Jaroslaw Kaczynski, leader of the Law and Justice party, announced the huge claim at the release of a long-awaited report on the cost to the country of years of Nazi German occupation as it marks 83 years since the start of World War II.
"We not only prepared the report but we have also taken the decision as to the further steps," Kaczynski said during the report’s presentation.
"We will turn to Germany to open negotiations on the reparations," Kaczynski said, adding it will be a "long and not an easy path" but "one day will bring success."
Poland’s right-wing government argues that the country which was the war’s first victim has not been fully compensated by neighboring Germany, which is now one of its major partners within the European Union.
Germany argues compensation was paid to East Bloc nations in the years after the war while territories that Poland lost in the East as borders were redrawn were compensated with some of Germany’s pre-war lands. Berlin calls the matter closed.
RELATED: Putin offers $16,000, honorary 'Mother Heroine' award to Russian women who have 10 children
Top leaders including Kaczynski, who is Poland’s chief policy maker, and Prime Minister Mateusz Morawiecki attended the ceremonial release of the report at the Royal Castle in Warsaw, rebuilt from wartime ruins.
The release of the report was the focus of national observances of the anniversary of the war that began Sep. 1, 1939, with Nazi Germany’s bombing and invasion of Poland and was followed by more than five years of brutal occupation.
A team of some 30 economists, historians and other experts worked on the report since 2017. The issue has created bilateral tensions.
The war was "one of the most terrible tragedies in our history," President Andrzej Duda said during early morning observances at the Westerplatte peninsula near Gdansk, one of the first places to be attacked in the Nazi invasion.

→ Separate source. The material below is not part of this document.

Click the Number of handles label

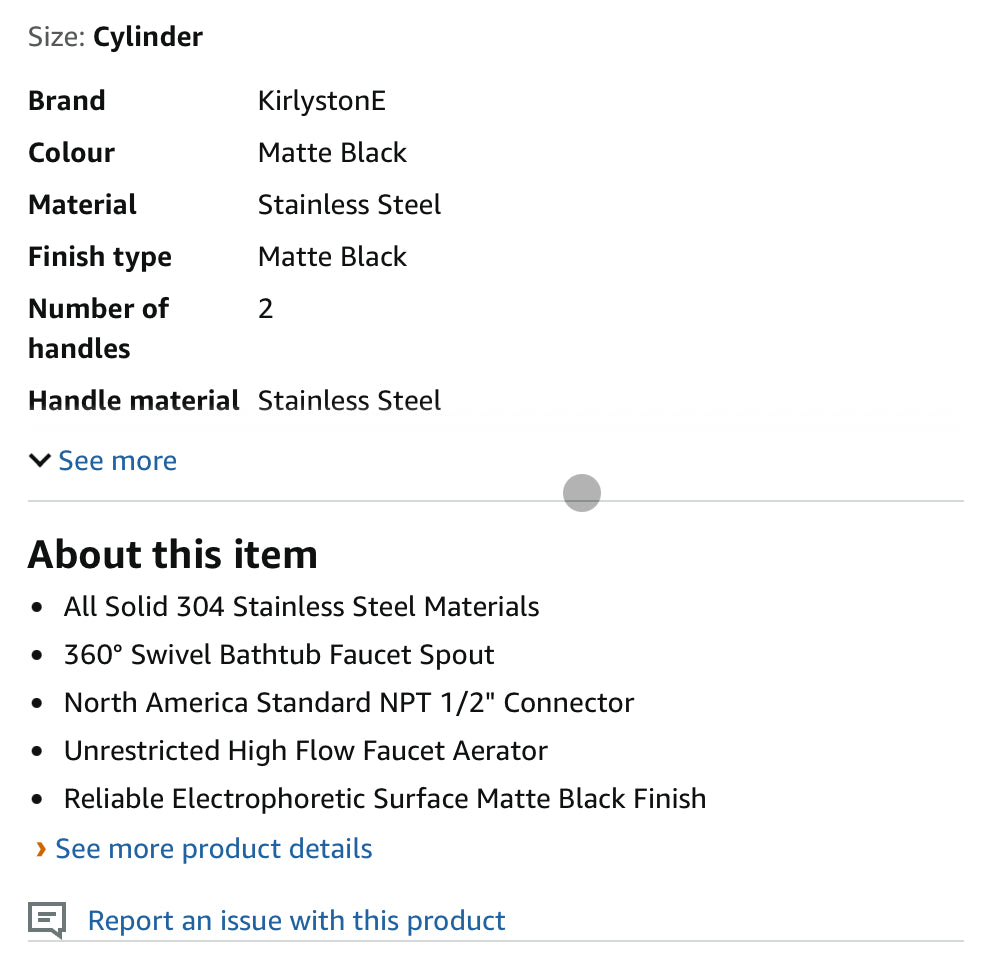[98, 328]
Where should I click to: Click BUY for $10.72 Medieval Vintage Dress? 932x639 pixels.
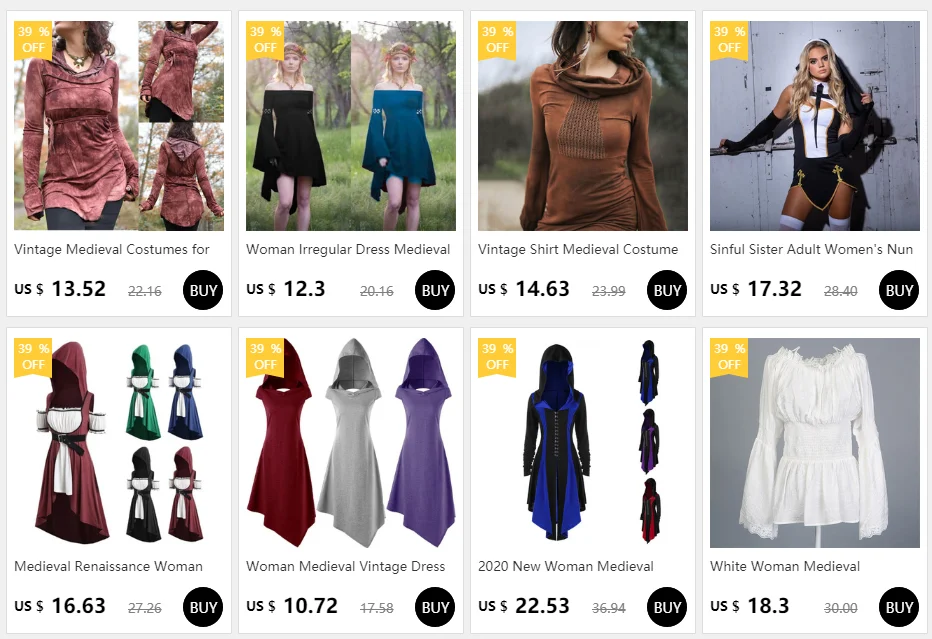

"Not only because it took our freedom, not only because it took our state from us, but also because this war meant millions of victims among Poland’s citizens and irreparable losses to our homeland and our nation," Duda said.
In Germany, the government’s official for German-Polish cooperation, Dietmar Nietan, said in a statement that Sept. 1 "remains a day of guilt and shame for Germany that reminds us time and again not to forget the crimes carried out by Germany" that are the "darkest chapter in our history" and still affect bilateral relations.
Reconciliation offered by people in Poland is "the basis on which we can look toward the future together in a united Europe," Nietan said.
Poland’s government rejects a 1953 declaration by the country’s then-communist leaders, under pressure from the Soviet Union, agreeing not to make any further claims on Germany.
An opposition lawmaker, Grzegorz Schetyna, says the report is just a "game in the internal politics" and insists Poland needs to build good relations with Berlin.
Some 6 million of Poland’s citizens, including 3 million Jews, were killed in the war and its industry, infrastructure and culture suffered huge losses.